HENDRIK WILLEM VAN LOON - TYPED LETTER SIGNED 02/21/1919 - HFSID 27266
Price: $800.00
HENDRIK WILLEM van LOON. TLS: "Hendrik Willem van Loon", 1p, 8½x11.
New York City, 1919 February 21. On letterhead of The Nation to unknown recipient. In
full: "Forget poor Nelly and her nickelish Fate..... NEVER. But what is the use? I am a
hundred years old and I have had too much war and I am utterly and hopelessly disgusted
with the arrangement-for-making-a-living, commonly called 'business' (for the National is
merely an intellectual passtime (sic) and I write this grossly engaged in the very
uncomfortable Export and Import Business) and I wisht (sic) as that I could write for the
Movies and be rich and wear a golden coat and do all the things which in my
Spinoza-esque existence I was trying to forget. But honest Injun, I had a very pleasant
time and I hope that you were not bored and then I felt that the Curtain went down and I
returned to my histories. It is a pleasant discovery indeed, to find that I was mistaken
(inverted sentence showing Dutch origin) and if you have nothing to do next Tuesday
preferred Thrusday (sic) or Friday night I will call for you with the Subway or the
streetcar (ever ride in one?) and I shall take you to a place where Godelpus, they will
give you food and liker (sic, liquor) and I am, with the sincere expression of my profound
admiration (influence of Spanish great-grandfather) most sincerely yours." Two words
(bolded) in van Loon's hand. At the lower margin, van Loon has drawn a pen-and-ink
sketch. Dutch-born American author, journalist and illustrator Hendrik Willem van Loon
(1884-1944) is best known for The Story of Mankind (1921), a children's guide to world
history that he wrote and illustrated, for which he received the first Newbery Medal in
1922. Van Loon, who lectured at Cornell University on European history and was Professor of
Social Sciences at Antioch College, also wrote a number of other works, including The Story of
the Bible (1923), Tolerance (1925) and America (1927), Ships & How They Sailed the
Seven Seas (1935), The Arts of Mankind (1937), Van Loon's Lives (1942) and a fictional
biography of Rembrandt van Rijn (1930). An Associate Editor of the "Baltimore Sun"
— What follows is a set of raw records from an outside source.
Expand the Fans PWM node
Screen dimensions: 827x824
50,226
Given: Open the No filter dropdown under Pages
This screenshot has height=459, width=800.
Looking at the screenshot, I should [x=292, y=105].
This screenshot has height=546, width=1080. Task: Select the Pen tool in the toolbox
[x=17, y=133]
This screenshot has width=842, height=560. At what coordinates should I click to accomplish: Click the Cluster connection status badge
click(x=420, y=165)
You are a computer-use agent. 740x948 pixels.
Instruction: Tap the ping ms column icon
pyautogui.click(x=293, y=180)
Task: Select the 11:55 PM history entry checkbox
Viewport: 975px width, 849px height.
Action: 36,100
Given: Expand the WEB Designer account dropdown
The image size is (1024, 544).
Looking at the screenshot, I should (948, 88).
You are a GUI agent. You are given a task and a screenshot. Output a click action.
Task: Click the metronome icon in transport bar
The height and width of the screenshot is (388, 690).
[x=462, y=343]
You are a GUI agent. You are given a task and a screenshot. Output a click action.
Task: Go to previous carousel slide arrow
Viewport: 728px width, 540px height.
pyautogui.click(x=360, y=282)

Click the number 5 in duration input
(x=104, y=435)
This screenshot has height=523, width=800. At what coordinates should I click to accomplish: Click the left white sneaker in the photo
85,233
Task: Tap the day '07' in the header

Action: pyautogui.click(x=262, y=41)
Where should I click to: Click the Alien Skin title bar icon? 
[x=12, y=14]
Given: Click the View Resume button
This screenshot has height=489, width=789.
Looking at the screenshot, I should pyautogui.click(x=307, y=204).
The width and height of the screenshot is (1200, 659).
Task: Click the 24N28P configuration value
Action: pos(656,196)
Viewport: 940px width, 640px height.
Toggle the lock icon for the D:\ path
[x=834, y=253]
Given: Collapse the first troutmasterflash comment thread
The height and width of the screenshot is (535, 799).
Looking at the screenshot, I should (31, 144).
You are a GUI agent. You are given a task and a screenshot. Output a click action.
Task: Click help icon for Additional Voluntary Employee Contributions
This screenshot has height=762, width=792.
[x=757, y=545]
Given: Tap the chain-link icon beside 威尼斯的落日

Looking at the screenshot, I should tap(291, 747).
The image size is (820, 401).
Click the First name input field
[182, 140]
from 1923-1924, van Loon was also known for his radio talks, broadcast in the U.S. and to
Holland, and lectures. Although he never became the rich movie screenwriter that he
envisions in this letter, van Loon's The Story of Mankind was filmed in 1957 (Charles
Bennett was the screenwriter). Folds, light vertical fold touches the "m" of Willem. Pencil
notes (unknown hand) on verso. Fine condition.